8:00 A.M. The Allen Park Inn, Houston, Texas. I'm awakened by telephone.
"It's 8 A.M.," says a
soothing recorded voice. "Have a nice day!" It's one of those lovely
computer wake-up calls. I wish
it would say something less pleasant, like "I hate you. Get out of bed."
8:02 A.M. After a brief of reflection, I decide that it's much too early and
go back to sleep.
8:20 A.M. The phone rings again. "Where are you?!" It's Karl, our roadie.
"You should have been
in the lobby five minutes ago." Slowly, through the thick haze of
exhaustion, my senses return to me.
We're flying to Seattle today. The most important radio station in Seattle
has offered to fly us up for
a heavily promoted free Weezer concert. This means I have to get up now, so
I can pee and brush
my teeth. I flip on Barney the Purple Guy for background music. Barney is
singing about "dancing
away the blues" while a racially balanced group of mutant children twitch
arrhythmically behind him.
And you wonder why rock stars throw TV sets from hotel-room windows.

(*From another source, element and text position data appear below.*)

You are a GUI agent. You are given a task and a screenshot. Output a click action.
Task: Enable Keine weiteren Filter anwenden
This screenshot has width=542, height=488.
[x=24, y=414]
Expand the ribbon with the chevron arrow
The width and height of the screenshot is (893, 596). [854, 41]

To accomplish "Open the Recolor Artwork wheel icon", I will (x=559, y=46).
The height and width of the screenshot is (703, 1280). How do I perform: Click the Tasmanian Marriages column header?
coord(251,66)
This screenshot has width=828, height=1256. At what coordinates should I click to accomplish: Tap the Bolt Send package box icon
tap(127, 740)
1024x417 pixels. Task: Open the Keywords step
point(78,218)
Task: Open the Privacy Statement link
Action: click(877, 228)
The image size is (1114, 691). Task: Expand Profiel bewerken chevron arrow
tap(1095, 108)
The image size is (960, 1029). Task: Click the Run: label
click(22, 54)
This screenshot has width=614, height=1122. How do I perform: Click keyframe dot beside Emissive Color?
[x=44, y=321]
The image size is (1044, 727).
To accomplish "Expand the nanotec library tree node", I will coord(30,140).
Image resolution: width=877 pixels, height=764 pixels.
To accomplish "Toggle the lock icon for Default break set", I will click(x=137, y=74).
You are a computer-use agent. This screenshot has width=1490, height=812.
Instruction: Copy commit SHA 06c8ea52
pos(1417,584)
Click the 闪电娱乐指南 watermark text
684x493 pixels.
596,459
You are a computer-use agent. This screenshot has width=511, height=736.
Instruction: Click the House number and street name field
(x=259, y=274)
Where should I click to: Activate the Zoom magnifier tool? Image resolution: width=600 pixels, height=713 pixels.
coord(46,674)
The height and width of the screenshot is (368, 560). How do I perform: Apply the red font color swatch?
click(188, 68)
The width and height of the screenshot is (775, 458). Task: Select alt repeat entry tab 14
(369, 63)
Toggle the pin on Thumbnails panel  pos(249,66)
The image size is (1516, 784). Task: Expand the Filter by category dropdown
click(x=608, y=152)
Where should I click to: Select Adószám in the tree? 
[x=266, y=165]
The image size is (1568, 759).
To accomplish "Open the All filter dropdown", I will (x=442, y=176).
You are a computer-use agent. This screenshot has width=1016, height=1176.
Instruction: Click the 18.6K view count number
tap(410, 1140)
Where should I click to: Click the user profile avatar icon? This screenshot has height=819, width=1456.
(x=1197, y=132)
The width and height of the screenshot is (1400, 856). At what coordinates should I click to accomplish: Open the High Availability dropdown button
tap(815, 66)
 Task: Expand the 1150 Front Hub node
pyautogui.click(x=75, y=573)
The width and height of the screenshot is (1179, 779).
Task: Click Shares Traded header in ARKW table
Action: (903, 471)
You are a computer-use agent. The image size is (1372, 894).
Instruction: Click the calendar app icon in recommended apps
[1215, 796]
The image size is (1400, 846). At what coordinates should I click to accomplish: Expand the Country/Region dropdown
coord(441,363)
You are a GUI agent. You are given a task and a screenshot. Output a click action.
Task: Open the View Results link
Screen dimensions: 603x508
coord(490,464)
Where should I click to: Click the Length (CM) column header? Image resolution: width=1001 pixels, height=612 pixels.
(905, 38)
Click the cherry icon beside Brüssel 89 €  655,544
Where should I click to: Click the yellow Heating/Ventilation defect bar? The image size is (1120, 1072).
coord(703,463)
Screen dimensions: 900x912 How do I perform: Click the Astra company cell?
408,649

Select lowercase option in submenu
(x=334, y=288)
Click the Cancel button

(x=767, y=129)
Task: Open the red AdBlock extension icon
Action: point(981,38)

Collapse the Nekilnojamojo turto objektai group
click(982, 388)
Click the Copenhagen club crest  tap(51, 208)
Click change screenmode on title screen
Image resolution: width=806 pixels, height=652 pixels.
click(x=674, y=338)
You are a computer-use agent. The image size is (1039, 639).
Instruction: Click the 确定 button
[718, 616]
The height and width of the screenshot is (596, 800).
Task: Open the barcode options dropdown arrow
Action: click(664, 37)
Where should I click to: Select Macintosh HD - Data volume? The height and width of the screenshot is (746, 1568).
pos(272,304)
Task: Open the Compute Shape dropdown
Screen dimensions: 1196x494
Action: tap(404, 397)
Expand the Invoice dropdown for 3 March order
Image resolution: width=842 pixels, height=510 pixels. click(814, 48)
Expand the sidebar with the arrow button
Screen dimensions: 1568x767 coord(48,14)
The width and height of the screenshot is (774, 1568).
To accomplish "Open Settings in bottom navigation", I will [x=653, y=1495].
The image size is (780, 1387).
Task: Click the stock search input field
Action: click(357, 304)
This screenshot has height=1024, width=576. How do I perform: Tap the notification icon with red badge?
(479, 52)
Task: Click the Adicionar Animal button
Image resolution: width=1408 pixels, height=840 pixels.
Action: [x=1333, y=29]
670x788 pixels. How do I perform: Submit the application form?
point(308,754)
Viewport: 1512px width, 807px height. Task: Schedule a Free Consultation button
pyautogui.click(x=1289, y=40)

9:30 A.M. The driver, a full hour late finally arrives to pick us up. At
precisely the same moment,
our plane, in a freak display of punctuality, takes off for Seattle. We
drive to the airport anyway.
10:00 A.M. Yep. We've missed our flight.
10:20 A.M. "How many emotional outbursts are we allowed?" asks Pat, our
drummer, on the
shuttle to another terminal. I give him my estimation: one major irrational
outburst per 250,000
records sold. Although this means we haven't even earned our first outburst
yet, Pat says he's going
to go ahead and freak out now. He throws his backpack on the ground
repeatedly, screaming. We
all join in, singing a rousing chorus from "The Sweater Song". This, by the
way-as much as we truly
love the song-is a form of self-punishment. Basically, we're very upset that
(a) we missed our flight;
(b) we have to wait four hours for the next flight; (c) there's a stopover
in Denver; (d) we will most
likely perish when the left engine inexplicably switches into reverse,
causing the plane to dive
sickeningly out of control until it slams with incredible force into the
earth.
3:00 P.M. Minutes before our long-awaited departure, Pat follows through
with his "irrational
outburst" threat and leaves the airport to visit his wife and in-laws, who
happen to live in Houston.
Somewhat flustered, we abandon the idea of going to Seattle as we watch the
plane take off with
our luggage.
4:00 P.M. We're now on a plane bound for Albuquerque-except for Pat.
Apparently we're going
to have the night off. Unfortunately, now we're convinced that this plane is
going to go down.
5:00 P.M. In mid-flight, I look across the aisle to discover Bobby, our new
tour manager, talking on
the Airfone. He looks extremely pale. This worries me because Bobby is
black. Apparently he's
been talking to our personal manager Magna, who, having just landed in
Seattle, is a little upset.
Whoops. Enjoy your stay in Seattle Magna.
9:00 P.M. We've been in Albuquerque for a few hours now. I would probably be
having a lot
more fun if my luggage weren't in Seattle. But perhaps this is some weird
sort of consolation to the
angry mob of Weezer fans: At least our toiletries are with them.
Midnight. I'm now certifiably insane. For the past hour I've been reading the
Book of Leviticus.
Before that, I attempted to watch Terminator 2, the movie that popularised
the Spanish phrase
"Hasta la vista, baby" At least Leviticus has more sex and violence. The
Lord tells Moses, for
example, that "if a woman approaches any animal and mates with it, you shall
kill the woman and the
animal." Cool. That's great, I'm going insane.
1:00 A.M. Brian and I practice French verb conjugations to kill time before
Sleep, that fickle
wench, condescends to rescue us. I wish I were an alcoholic.